Learning from Monastic Litigation

Philip Gant - Postdoctoral Associate in East Asian Studies and Lecturer in Religious Studies

Wednesday, October 28, 2020 - 12:00pm to 1:30pm
via Zoom See map

This talk examines the active legal role of Buddhist monastics in the society of Chosŏn Korea (1392-1910). Chosŏn is thought to have been particularly successful in using the law to advance Neo-Confucianism and persecute Buddhism into irrelevance. Although scholars have long called for a reorientation of that understanding of Chosŏn Buddhism, a workable alternative picture of its social realities has remained elusive. 
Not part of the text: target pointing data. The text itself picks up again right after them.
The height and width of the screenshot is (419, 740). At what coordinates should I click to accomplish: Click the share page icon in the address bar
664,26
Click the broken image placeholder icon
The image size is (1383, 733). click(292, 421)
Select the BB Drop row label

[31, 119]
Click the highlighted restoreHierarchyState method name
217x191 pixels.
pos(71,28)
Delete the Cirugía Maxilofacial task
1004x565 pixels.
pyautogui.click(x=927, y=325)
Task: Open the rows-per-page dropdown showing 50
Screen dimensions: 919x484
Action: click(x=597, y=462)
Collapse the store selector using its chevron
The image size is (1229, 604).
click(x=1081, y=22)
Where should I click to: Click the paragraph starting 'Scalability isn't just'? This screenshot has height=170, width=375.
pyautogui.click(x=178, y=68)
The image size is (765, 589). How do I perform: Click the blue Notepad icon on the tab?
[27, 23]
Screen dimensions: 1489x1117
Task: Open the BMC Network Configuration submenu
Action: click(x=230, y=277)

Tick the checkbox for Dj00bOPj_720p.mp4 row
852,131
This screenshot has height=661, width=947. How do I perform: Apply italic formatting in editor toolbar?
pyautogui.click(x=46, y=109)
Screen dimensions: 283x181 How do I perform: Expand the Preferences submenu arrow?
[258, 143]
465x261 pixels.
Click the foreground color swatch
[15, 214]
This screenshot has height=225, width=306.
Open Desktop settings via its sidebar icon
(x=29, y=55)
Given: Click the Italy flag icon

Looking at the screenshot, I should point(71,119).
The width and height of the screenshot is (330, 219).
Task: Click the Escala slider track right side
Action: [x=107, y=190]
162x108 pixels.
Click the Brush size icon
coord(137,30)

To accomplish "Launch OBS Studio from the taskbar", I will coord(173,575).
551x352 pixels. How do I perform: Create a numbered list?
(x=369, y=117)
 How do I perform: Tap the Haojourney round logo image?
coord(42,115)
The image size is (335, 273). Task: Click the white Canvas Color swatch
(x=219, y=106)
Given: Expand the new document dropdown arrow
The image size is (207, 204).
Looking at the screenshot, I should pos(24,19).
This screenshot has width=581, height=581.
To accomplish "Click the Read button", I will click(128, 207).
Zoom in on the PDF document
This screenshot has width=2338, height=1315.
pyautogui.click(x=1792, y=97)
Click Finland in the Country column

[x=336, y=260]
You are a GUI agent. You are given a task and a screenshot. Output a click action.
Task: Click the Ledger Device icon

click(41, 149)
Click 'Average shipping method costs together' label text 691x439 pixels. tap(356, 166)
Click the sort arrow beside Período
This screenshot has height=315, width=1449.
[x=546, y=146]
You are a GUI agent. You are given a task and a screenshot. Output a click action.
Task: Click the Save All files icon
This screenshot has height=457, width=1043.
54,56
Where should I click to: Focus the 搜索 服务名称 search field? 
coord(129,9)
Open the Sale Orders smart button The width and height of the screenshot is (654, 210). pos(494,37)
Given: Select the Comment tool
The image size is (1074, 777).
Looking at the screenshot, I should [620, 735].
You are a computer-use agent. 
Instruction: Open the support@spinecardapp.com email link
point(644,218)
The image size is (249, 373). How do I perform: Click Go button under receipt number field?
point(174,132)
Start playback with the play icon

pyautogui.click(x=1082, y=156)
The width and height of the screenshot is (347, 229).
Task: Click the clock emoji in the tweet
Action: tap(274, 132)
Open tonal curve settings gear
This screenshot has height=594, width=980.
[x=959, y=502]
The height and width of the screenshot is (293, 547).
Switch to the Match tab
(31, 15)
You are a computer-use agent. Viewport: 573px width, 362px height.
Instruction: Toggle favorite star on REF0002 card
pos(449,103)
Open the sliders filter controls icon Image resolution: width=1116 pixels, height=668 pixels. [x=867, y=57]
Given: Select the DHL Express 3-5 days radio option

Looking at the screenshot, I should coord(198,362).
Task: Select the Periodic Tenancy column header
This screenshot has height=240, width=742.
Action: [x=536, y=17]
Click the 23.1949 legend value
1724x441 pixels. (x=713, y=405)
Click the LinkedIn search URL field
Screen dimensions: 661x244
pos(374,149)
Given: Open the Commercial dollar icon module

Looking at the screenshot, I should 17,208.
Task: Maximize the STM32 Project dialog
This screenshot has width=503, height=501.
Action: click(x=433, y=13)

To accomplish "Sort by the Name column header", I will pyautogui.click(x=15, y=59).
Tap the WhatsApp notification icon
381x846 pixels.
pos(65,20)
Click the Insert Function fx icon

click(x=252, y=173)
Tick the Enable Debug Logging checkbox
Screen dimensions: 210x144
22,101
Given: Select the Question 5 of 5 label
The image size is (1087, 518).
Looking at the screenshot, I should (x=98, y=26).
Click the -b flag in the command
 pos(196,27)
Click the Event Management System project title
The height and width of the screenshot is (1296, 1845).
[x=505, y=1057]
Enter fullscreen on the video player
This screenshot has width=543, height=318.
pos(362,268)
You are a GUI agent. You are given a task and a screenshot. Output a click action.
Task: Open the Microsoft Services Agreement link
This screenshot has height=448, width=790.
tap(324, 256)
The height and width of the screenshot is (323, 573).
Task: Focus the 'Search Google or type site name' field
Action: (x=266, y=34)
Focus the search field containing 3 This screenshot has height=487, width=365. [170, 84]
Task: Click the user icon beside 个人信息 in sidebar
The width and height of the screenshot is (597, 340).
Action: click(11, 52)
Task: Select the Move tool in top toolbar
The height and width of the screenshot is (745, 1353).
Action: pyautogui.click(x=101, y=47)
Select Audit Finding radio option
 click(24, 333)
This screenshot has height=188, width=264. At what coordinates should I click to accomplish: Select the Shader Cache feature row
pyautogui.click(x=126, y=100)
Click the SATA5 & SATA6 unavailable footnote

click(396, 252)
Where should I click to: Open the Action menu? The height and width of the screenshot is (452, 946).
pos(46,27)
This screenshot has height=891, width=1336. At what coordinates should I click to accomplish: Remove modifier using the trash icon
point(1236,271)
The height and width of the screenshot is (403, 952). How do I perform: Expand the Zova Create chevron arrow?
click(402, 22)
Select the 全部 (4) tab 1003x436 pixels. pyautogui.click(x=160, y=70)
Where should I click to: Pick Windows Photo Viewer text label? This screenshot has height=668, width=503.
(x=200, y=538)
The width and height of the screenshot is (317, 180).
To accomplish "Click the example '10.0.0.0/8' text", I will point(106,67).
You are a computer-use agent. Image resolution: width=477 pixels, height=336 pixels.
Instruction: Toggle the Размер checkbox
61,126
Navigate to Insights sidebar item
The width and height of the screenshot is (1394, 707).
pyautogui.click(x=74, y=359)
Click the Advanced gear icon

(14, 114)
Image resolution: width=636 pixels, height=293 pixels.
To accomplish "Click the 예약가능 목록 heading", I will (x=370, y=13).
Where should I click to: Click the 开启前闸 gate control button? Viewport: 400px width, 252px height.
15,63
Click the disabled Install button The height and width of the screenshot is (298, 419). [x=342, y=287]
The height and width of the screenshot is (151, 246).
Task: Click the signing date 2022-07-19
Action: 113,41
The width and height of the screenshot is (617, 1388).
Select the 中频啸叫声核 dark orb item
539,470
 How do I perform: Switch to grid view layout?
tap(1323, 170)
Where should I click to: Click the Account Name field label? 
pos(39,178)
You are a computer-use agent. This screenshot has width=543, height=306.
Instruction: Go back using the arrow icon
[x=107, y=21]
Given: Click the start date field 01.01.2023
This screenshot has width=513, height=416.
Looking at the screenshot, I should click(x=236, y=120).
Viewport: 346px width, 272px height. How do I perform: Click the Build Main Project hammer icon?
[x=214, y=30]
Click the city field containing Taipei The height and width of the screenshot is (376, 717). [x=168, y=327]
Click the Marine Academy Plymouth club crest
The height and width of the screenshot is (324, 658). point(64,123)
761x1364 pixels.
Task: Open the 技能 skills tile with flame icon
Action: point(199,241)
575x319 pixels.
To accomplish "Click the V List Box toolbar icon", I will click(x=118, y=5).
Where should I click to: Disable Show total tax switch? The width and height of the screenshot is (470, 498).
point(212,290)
I provide one. Introducing the prodigious litigation in which Buddhist monastics became involved throughout those five centuries, I show that rather than grinding monastics out, Chosŏn’s legal system, in interpreting and applying policy decisions, functioned steadily and predictably to bring the country’s monastics more and more tightly into the fold. I trace how this developed within monastic social and religious networks, within the country’s land use patterns, and within the county’s law itself. Finally, I follow monastic litigation over the Chosŏn/Colonial Period (1910-1945) divide to demonstrate how the roots of modern Korean Buddhism’s enduring, creative engagement with society through law run deeper than received wisdom tends to suggest.

In the process, I show how Chosŏn Buddhism – all too long thought stagnant, dependent, and monolithic – was instead integrated, responsive, and diverse.

Philip Gant is a historian of premodern East Asia; his research focuses on Korean legal and social life over the centuries. His dissertation “Taking Refuge in the Law,” explored the tortuous litigation in which Buddhist monasteries and monastics in Chosŏn Korea (1392-1910) grew increasingly enmeshed to arrive at views of an overlooked religious landscape

Gant received his Ph.D. in History and East Asian Languages (HEAL) at Harvard University, and his bachelor’s degree in History and East Asian Studies at Yale College. 

From 2017 to 2019, he was a William R. Tyler fellow at Dumbarton Oaks in Washington, D.C. In the field, he was a summer fellow at the Academy of Korean Studies, and a 2017-2018 visiting student at the Kyujanggak Institute at Seoul National University. A Richard U. Light fellow and a Blakemore Freeman fellow in Seoul, Korea, he was a Greenberg/Yale-China Initiative scholar in Beijing, China, and a Reischauer Institute summer language grantee in Kanazawa and Yokohama, Japan.